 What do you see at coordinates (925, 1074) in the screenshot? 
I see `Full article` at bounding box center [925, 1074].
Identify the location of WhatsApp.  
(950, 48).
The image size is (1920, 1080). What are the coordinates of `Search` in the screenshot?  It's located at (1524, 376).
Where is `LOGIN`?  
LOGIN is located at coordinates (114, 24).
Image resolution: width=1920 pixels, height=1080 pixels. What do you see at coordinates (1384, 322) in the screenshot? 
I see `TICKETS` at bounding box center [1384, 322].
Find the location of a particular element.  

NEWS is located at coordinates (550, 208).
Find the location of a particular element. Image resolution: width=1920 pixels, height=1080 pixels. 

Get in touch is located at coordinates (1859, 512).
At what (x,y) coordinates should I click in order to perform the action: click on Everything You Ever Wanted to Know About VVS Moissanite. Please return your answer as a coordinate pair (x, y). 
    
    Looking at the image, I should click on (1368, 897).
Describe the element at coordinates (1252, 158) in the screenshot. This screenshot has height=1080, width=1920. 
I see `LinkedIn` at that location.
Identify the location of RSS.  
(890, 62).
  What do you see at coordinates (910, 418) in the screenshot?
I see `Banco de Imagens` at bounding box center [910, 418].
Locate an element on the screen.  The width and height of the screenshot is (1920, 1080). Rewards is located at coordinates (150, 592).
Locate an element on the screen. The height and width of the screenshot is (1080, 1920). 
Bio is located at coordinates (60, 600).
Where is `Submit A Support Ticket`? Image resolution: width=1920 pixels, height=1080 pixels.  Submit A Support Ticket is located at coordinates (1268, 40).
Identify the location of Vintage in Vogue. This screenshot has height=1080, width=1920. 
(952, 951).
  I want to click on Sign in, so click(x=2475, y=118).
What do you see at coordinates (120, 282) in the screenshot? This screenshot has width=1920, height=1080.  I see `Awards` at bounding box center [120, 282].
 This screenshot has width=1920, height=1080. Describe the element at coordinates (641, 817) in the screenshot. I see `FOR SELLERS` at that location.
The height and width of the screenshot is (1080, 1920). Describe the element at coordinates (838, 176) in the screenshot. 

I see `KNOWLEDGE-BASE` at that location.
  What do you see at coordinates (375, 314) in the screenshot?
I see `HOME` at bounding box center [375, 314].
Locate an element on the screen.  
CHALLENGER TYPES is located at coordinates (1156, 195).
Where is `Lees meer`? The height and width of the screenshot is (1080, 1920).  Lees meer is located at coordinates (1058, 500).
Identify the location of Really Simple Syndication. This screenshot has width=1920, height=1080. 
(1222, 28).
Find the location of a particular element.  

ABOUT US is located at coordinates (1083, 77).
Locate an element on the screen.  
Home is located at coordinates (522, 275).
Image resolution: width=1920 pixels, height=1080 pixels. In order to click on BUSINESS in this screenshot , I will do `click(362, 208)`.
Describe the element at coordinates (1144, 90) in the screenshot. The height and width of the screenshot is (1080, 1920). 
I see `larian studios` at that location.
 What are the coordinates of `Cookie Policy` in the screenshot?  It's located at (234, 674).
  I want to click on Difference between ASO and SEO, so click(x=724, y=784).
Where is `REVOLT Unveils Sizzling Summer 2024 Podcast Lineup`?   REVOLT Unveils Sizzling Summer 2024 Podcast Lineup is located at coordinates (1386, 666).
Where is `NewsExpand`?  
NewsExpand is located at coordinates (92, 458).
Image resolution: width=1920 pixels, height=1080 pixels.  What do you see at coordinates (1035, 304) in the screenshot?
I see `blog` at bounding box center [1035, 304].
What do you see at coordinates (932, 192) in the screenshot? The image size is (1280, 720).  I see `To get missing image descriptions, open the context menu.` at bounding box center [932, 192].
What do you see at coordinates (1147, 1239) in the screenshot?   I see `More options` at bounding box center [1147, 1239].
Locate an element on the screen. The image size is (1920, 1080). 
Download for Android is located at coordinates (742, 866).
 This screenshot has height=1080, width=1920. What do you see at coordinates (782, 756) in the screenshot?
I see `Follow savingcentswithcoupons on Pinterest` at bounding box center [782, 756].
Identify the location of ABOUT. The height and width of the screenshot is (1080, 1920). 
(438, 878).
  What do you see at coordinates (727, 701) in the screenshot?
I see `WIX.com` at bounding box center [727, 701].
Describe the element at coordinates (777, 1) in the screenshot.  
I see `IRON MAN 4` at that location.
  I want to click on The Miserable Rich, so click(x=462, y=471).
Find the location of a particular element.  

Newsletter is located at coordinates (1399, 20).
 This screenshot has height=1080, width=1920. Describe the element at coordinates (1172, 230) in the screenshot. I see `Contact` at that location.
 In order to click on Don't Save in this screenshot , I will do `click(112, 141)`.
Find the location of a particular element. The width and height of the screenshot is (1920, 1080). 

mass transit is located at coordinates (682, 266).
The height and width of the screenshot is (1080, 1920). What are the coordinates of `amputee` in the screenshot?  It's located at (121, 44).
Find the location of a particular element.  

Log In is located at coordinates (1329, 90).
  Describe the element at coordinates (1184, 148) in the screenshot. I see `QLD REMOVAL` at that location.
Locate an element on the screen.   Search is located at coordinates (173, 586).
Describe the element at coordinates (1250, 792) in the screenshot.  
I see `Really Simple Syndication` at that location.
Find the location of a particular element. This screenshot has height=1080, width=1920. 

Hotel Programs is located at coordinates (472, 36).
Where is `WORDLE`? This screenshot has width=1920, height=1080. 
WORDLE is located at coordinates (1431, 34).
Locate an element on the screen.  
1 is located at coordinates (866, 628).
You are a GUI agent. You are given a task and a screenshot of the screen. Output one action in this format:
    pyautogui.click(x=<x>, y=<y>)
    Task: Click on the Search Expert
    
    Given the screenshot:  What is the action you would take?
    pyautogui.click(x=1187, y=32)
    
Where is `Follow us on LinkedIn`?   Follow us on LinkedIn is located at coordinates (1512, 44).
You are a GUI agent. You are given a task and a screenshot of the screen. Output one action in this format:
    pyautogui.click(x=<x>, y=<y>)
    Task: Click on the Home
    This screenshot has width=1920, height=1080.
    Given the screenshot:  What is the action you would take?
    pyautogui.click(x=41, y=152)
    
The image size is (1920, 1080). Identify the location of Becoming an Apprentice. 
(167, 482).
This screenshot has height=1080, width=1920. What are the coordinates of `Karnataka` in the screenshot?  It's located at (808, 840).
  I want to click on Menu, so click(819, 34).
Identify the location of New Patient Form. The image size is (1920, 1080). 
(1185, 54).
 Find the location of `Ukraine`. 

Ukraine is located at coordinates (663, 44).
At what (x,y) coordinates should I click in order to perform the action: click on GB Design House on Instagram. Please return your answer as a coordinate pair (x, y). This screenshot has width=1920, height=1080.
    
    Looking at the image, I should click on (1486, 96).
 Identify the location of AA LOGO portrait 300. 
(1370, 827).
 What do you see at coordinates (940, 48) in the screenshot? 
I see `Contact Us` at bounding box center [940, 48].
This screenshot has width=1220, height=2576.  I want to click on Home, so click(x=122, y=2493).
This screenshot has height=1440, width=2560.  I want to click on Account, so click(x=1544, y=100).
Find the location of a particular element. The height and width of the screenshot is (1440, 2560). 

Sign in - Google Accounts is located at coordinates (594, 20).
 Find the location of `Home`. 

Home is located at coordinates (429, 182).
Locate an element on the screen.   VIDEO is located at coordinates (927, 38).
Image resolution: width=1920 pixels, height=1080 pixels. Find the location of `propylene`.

[Written problem]
Repeat the material, swapping "Identify the location of" for "Point out the position of" everywhere it appears and leaving everything else unchanged.

[Complete answer]
 What do you see at coordinates (925, 1074) in the screenshot? 
I see `Full article` at bounding box center [925, 1074].
Point out the position of WhatsApp.  
(950, 48).
The image size is (1920, 1080). What are the coordinates of `Search` in the screenshot?  It's located at (1524, 376).
Where is `LOGIN`?  
LOGIN is located at coordinates (114, 24).
Image resolution: width=1920 pixels, height=1080 pixels. What do you see at coordinates (1384, 322) in the screenshot? 
I see `TICKETS` at bounding box center [1384, 322].
Find the location of a particular element.  

NEWS is located at coordinates (550, 208).
Find the location of a particular element. Image resolution: width=1920 pixels, height=1080 pixels. 

Get in touch is located at coordinates (1859, 512).
At what (x,y) coordinates should I click in order to perform the action: click on Everything You Ever Wanted to Know About VVS Moissanite. Please return your answer as a coordinate pair (x, y). 
    
    Looking at the image, I should click on (1368, 897).
Describe the element at coordinates (1252, 158) in the screenshot. This screenshot has height=1080, width=1920. 
I see `LinkedIn` at that location.
Point out the position of RSS.  
(890, 62).
  What do you see at coordinates (910, 418) in the screenshot?
I see `Banco de Imagens` at bounding box center [910, 418].
Locate an element on the screen.  The width and height of the screenshot is (1920, 1080). Rewards is located at coordinates (150, 592).
Locate an element on the screen. The height and width of the screenshot is (1080, 1920). 
Bio is located at coordinates (60, 600).
Where is `Submit A Support Ticket`? Image resolution: width=1920 pixels, height=1080 pixels.  Submit A Support Ticket is located at coordinates (1268, 40).
Point out the position of Vintage in Vogue. This screenshot has height=1080, width=1920. 
(952, 951).
  I want to click on Sign in, so click(x=2475, y=118).
What do you see at coordinates (120, 282) in the screenshot? This screenshot has width=1920, height=1080.  I see `Awards` at bounding box center [120, 282].
 This screenshot has width=1920, height=1080. Describe the element at coordinates (641, 817) in the screenshot. I see `FOR SELLERS` at that location.
The height and width of the screenshot is (1080, 1920). Describe the element at coordinates (838, 176) in the screenshot. 

I see `KNOWLEDGE-BASE` at that location.
  What do you see at coordinates (375, 314) in the screenshot?
I see `HOME` at bounding box center [375, 314].
Locate an element on the screen.  
CHALLENGER TYPES is located at coordinates (1156, 195).
Where is `Lees meer`? The height and width of the screenshot is (1080, 1920).  Lees meer is located at coordinates (1058, 500).
Point out the position of Really Simple Syndication. This screenshot has width=1920, height=1080. 
(1222, 28).
Find the location of a particular element.  

ABOUT US is located at coordinates (1083, 77).
Locate an element on the screen.  
Home is located at coordinates (522, 275).
Image resolution: width=1920 pixels, height=1080 pixels. In order to click on BUSINESS in this screenshot , I will do `click(362, 208)`.
Describe the element at coordinates (1144, 90) in the screenshot. The height and width of the screenshot is (1080, 1920). 
I see `larian studios` at that location.
 What are the coordinates of `Cookie Policy` in the screenshot?  It's located at (234, 674).
  I want to click on Difference between ASO and SEO, so click(x=724, y=784).
Where is `REVOLT Unveils Sizzling Summer 2024 Podcast Lineup`?   REVOLT Unveils Sizzling Summer 2024 Podcast Lineup is located at coordinates (1386, 666).
Where is `NewsExpand`?  
NewsExpand is located at coordinates (92, 458).
Image resolution: width=1920 pixels, height=1080 pixels.  What do you see at coordinates (1035, 304) in the screenshot?
I see `blog` at bounding box center [1035, 304].
What do you see at coordinates (932, 192) in the screenshot? The image size is (1280, 720).  I see `To get missing image descriptions, open the context menu.` at bounding box center [932, 192].
What do you see at coordinates (1147, 1239) in the screenshot?   I see `More options` at bounding box center [1147, 1239].
Locate an element on the screen. The image size is (1920, 1080). 
Download for Android is located at coordinates (742, 866).
 This screenshot has height=1080, width=1920. What do you see at coordinates (782, 756) in the screenshot?
I see `Follow savingcentswithcoupons on Pinterest` at bounding box center [782, 756].
Point out the position of ABOUT. The height and width of the screenshot is (1080, 1920). 
(438, 878).
  What do you see at coordinates (727, 701) in the screenshot?
I see `WIX.com` at bounding box center [727, 701].
Describe the element at coordinates (777, 1) in the screenshot.  
I see `IRON MAN 4` at that location.
  I want to click on The Miserable Rich, so click(x=462, y=471).
Find the location of a particular element.  

Newsletter is located at coordinates (1399, 20).
 This screenshot has height=1080, width=1920. Describe the element at coordinates (1172, 230) in the screenshot. I see `Contact` at that location.
 In order to click on Don't Save in this screenshot , I will do `click(112, 141)`.
Find the location of a particular element. The width and height of the screenshot is (1920, 1080). 

mass transit is located at coordinates (682, 266).
The height and width of the screenshot is (1080, 1920). What are the coordinates of `amputee` in the screenshot?  It's located at (121, 44).
Find the location of a particular element.  

Log In is located at coordinates (1329, 90).
  Describe the element at coordinates (1184, 148) in the screenshot. I see `QLD REMOVAL` at that location.
Locate an element on the screen.   Search is located at coordinates (173, 586).
Describe the element at coordinates (1250, 792) in the screenshot.  
I see `Really Simple Syndication` at that location.
Find the location of a particular element. This screenshot has height=1080, width=1920. 

Hotel Programs is located at coordinates (472, 36).
Where is `WORDLE`? This screenshot has width=1920, height=1080. 
WORDLE is located at coordinates (1431, 34).
Locate an element on the screen.  
1 is located at coordinates (866, 628).
You are a GUI agent. You are given a task and a screenshot of the screen. Output one action in this format:
    pyautogui.click(x=<x>, y=<y>)
    Task: Click on the Search Expert
    
    Given the screenshot:  What is the action you would take?
    pyautogui.click(x=1187, y=32)
    
Where is `Follow us on LinkedIn`?   Follow us on LinkedIn is located at coordinates (1512, 44).
You are a GUI agent. You are given a task and a screenshot of the screen. Output one action in this format:
    pyautogui.click(x=<x>, y=<y>)
    Task: Click on the Home
    This screenshot has width=1920, height=1080.
    Given the screenshot:  What is the action you would take?
    pyautogui.click(x=41, y=152)
    
The image size is (1920, 1080). Point out the position of Becoming an Apprentice. 
(167, 482).
This screenshot has height=1080, width=1920. What are the coordinates of `Karnataka` in the screenshot?  It's located at (808, 840).
  I want to click on Menu, so click(819, 34).
Point out the position of New Patient Form. The image size is (1920, 1080). 
(1185, 54).
 Find the location of `Ukraine`. 

Ukraine is located at coordinates (663, 44).
At what (x,y) coordinates should I click in order to perform the action: click on GB Design House on Instagram. Please return your answer as a coordinate pair (x, y). This screenshot has width=1920, height=1080.
    
    Looking at the image, I should click on (1486, 96).
 Point out the position of AA LOGO portrait 300. 
(1370, 827).
 What do you see at coordinates (940, 48) in the screenshot? 
I see `Contact Us` at bounding box center [940, 48].
This screenshot has width=1220, height=2576.  I want to click on Home, so click(x=122, y=2493).
This screenshot has height=1440, width=2560.  I want to click on Account, so click(x=1544, y=100).
Find the location of a particular element. The height and width of the screenshot is (1440, 2560). 

Sign in - Google Accounts is located at coordinates (594, 20).
 Find the location of `Home`. 

Home is located at coordinates (429, 182).
Locate an element on the screen.   VIDEO is located at coordinates (927, 38).
Image resolution: width=1920 pixels, height=1080 pixels. Find the location of `propylene`.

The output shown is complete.